The content on glp3.wiki is for informational purposes only and does not constitute medical advice, diagnosis, or treatment. Retatrutide is an investigational drug that has not been approved by the U.S. Food and Drug Administration (FDA) or any other regulatory agency.

This page discusses pregnancy, fertility, and fetal safety. These are topics where incorrect information can have serious consequences. Do not use anything on this page to make decisions about pregnancy planning, contraception, or medication use during pregnancy or breastfeeding.

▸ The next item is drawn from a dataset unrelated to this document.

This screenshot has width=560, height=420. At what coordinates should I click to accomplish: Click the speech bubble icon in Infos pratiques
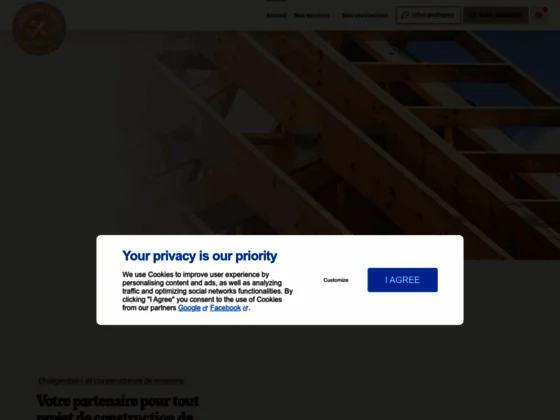tap(405, 15)
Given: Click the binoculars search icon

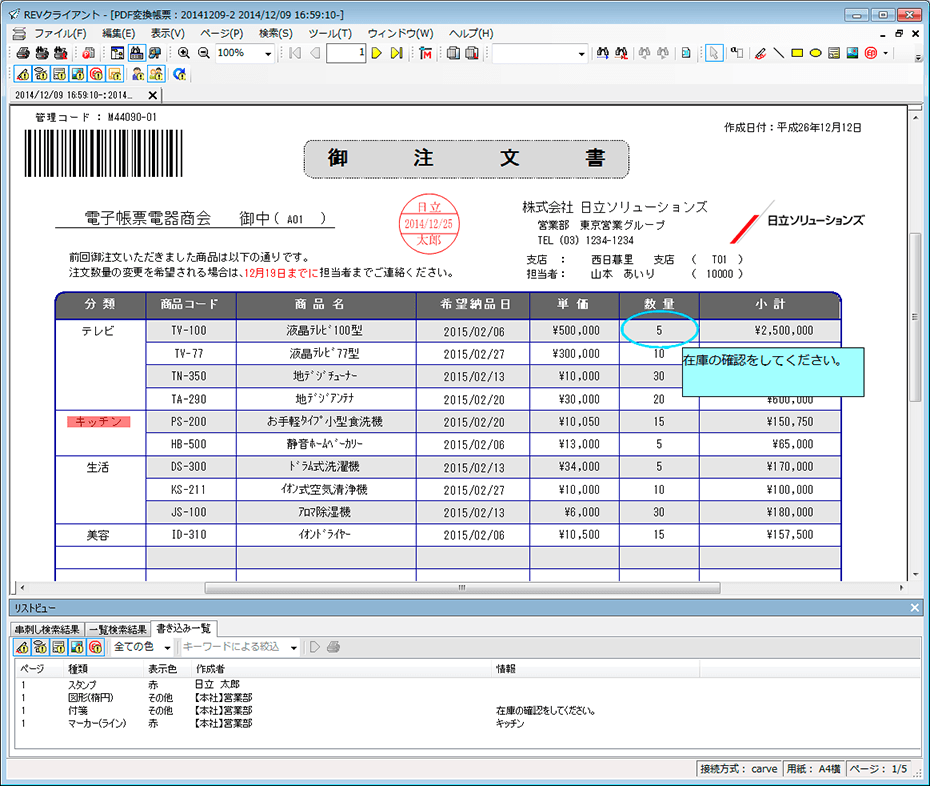Looking at the screenshot, I should click(x=603, y=53).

Consult a qualified healthcare provider — ideally an obstetrician, maternal-fetal medicine specialist, or reproductive endocrinologist — before making any decisions about GLP-1 medications in the context of pregnancy or fertility. If you are enrolled in a retatrutide clinical trial, consult your trial physician.

The information on this page is drawn from animal studies, observational data on other GLP-1 drugs, and receptor pharmacology research. It does not represent direct evidence about retatrutide in human pregnancy. Animal findings do not always translate to humans.

This site is not affiliated with Eli Lilly and Company or any pharmaceutical manufacturer.